ActionAid organises workshop for artisans

ActionAid Ghana at the weekend organised a day’s workshop for artisans and heads of departments in Tamale on safe and decent work practices and labour laws to ensure decent work for young women.

The day’s workshop under the Young Urban Women project brought together the Ghana Dressmakers and Tailors Association, Ghana Hairdressers and Beauticians Association, Smock and Local cloth weavers, and Ghana Association of Hoteliers.

Others include state agencies such as the Commission on Human Rights and Administrative Justice, National Commission on Civic Education, Department of Gender, National Youth Authority and the Labour Department who were sensitised and shared information about the laws that govern workers on decent work.

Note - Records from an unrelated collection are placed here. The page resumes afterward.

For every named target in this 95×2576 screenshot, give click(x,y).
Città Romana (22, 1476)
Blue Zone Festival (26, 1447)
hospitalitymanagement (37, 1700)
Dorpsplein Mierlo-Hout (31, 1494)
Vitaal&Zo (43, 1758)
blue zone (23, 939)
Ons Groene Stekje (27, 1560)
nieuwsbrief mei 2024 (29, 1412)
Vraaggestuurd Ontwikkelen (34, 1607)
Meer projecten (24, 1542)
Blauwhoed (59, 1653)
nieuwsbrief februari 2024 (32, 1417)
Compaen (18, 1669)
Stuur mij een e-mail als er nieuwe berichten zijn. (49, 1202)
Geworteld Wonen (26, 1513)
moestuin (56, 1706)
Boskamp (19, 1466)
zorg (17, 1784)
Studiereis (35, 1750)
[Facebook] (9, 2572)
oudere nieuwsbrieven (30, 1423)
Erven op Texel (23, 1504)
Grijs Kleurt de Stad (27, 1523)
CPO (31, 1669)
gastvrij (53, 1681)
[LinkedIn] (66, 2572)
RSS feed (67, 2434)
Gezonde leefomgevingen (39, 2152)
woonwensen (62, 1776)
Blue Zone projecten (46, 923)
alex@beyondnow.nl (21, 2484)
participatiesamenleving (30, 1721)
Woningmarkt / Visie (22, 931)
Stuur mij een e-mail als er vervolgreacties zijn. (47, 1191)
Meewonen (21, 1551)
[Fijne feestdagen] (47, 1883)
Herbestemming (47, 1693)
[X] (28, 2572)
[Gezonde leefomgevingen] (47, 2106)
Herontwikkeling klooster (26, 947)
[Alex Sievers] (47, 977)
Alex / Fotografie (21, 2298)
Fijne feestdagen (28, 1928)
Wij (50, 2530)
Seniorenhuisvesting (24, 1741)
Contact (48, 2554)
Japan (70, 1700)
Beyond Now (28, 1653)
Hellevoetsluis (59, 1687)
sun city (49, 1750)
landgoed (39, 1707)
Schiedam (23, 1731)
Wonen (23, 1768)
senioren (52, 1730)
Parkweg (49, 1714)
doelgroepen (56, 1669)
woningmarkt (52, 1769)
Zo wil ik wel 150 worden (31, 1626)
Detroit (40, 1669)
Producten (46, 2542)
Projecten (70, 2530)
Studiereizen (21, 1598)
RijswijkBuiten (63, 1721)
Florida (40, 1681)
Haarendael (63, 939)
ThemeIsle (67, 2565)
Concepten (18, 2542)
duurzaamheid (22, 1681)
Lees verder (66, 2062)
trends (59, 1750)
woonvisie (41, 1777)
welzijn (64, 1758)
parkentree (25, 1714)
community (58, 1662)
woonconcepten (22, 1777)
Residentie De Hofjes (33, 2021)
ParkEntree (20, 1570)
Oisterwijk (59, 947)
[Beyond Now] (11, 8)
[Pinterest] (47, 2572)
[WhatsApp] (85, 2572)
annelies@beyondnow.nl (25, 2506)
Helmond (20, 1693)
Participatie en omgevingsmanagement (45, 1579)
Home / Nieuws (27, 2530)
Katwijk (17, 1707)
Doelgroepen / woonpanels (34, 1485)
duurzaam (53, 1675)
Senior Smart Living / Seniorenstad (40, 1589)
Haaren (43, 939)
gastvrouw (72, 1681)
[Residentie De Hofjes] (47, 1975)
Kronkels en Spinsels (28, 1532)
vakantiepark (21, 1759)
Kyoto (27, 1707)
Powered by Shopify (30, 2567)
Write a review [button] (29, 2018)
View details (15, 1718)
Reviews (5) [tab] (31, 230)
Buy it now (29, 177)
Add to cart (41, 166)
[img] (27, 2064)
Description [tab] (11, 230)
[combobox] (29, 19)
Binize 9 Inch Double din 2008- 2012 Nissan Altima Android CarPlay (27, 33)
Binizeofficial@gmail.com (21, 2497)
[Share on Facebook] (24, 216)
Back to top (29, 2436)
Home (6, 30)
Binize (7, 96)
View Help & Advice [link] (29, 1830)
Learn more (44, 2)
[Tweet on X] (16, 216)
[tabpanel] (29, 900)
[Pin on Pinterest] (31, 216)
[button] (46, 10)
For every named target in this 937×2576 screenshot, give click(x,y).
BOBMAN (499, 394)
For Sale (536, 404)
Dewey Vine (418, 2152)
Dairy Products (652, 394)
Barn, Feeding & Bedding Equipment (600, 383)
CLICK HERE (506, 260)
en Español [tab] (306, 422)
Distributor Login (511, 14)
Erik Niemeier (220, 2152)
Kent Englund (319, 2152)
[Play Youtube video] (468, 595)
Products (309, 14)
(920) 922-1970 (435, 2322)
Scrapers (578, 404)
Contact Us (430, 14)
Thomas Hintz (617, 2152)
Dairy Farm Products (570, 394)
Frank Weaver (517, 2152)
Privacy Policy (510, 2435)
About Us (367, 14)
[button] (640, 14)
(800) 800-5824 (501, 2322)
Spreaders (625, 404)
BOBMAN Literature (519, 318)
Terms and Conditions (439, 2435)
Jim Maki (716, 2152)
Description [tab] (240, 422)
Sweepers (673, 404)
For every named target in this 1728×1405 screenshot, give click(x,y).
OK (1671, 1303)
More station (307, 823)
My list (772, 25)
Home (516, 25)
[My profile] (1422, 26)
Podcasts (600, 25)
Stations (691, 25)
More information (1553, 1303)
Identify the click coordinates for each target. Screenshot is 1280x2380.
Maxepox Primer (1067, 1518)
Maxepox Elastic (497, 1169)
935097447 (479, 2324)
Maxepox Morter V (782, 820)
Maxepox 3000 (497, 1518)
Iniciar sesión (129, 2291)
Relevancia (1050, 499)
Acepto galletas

Miss Melody Azinim, Project Officer for the Young Urban Women project said the focus of the workshop was on challenges young women face in accessing decent work such as lack of employable skills and to seek measures of addressing them.

She said some of the young women have not been to school while others have been victims of school dropouts and needed education to address the problems they face at work places.

She said: “Some young women also remain at home caring for the sick, elderly and children and undertaking other household chores, which limit the time they have to engage in income generating activities.”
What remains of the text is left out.